◆ EXTRAIT DU DOCUMENT ◆
C’est essentiel, la puissance publique ne peut se passer d’une force unie de chercheurs :
- Unie autour de la diffusion de connaissances actualisées sur les troubles du neuro-développement ; combattant ainsi, toutes les fake news et permettant à chacun de se saisir des données de la science ;
- (Une force unie de chercheurs) Unie autour de l’amélioration de la qualité de vie de personnes, en faisant le lien entre l’excellence de la recherche et l’excellence de la pratique, et le développement d’accompagnements fondés sur les connaissances scientifiques acquises ;
- Et Unie autour de projets de recherche ambitieux, qui nous le voyons aujourd’hui se situent en très bonne place au niveau international.
L’objectif qui attend les chercheurs et les cliniciens est de taille, car dans le même temps, ils ne doivent pas perdre de vue les spécificités de chacune des situations, afin d’améliorer et d’éclairer par la science les meilleures démarches personnalisées d’intervention mais aussi développer des axes de recherche pour mieux comprendre ce qui est commun à tous ces troubles.
C’est cela « Remettre la science au cœur des pratiques » pour soutenir et accompagner au mieux les personnes concernées dans leur contexte et parcours de vie.
La science, vous le savez ce sont les certitudes. Ce que l’on sait déjà. Et qui permet déjà, et depuis longtemps maintenant, de ne plus culpabiliser stupidement les mères, les parents, l’environnement, quand un enfant ne va pas bien, qu’il développe des troubles.
Ces certitudes, il faut les diffuser, les imposer. Ne plus accepter leur remise en cause par des personnes qui diffusent des fausses informations voire les portent en étendard dans leurs pratiques quotidiennes.

◆ ÉNONCÉ DU PROBLÈME ◆
D'après l'extrait, de quoi la puissance publique ne peut-elle pas se passer ? Les données constituent un matériau distinct de l'extrait.

◆ DONNÉES FOURNIES ◆
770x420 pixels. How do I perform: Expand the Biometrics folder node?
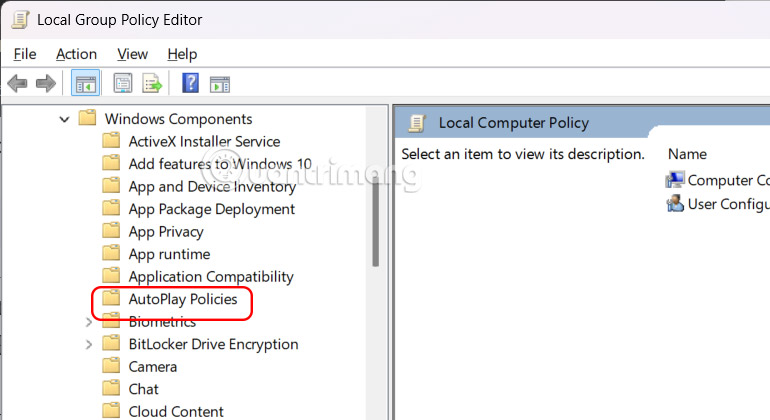pyautogui.click(x=89, y=322)
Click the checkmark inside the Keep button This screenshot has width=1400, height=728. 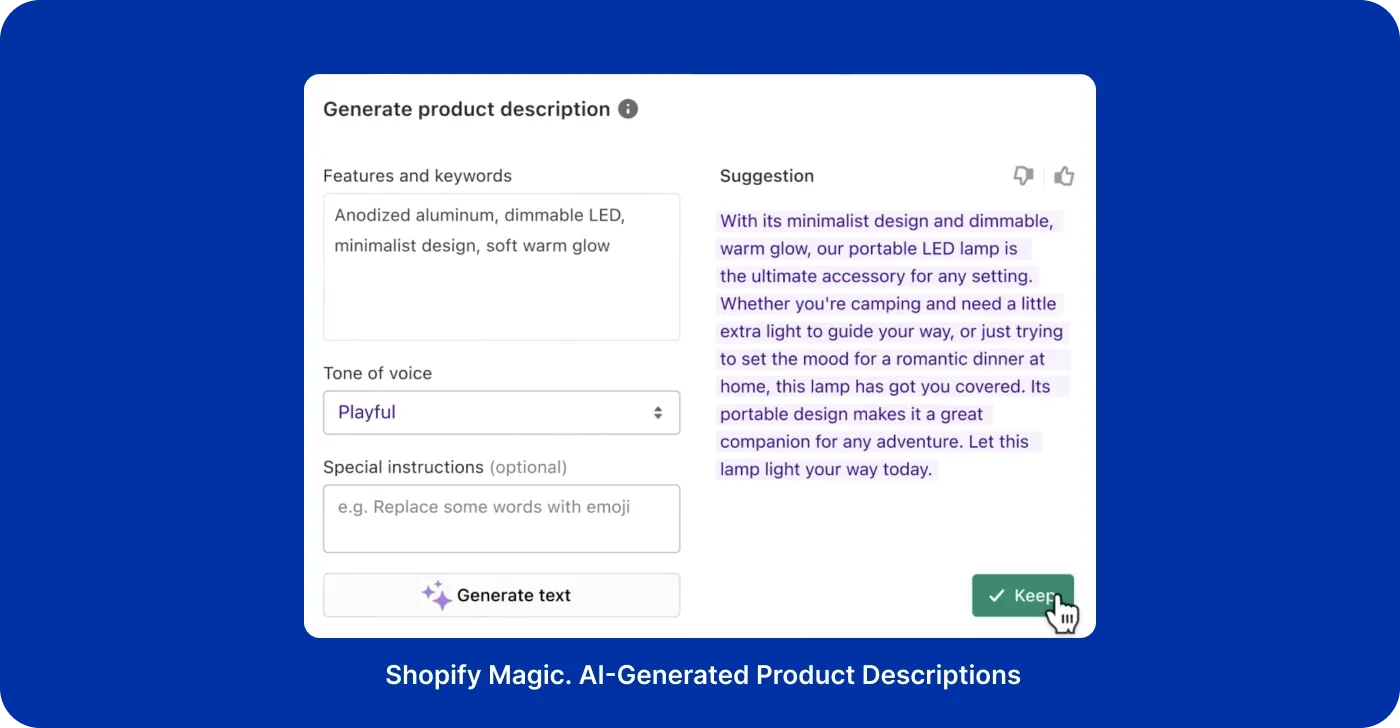996,595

◆ SOLUTION DU PROBLÈME ◆
D'une force unie de chercheurs.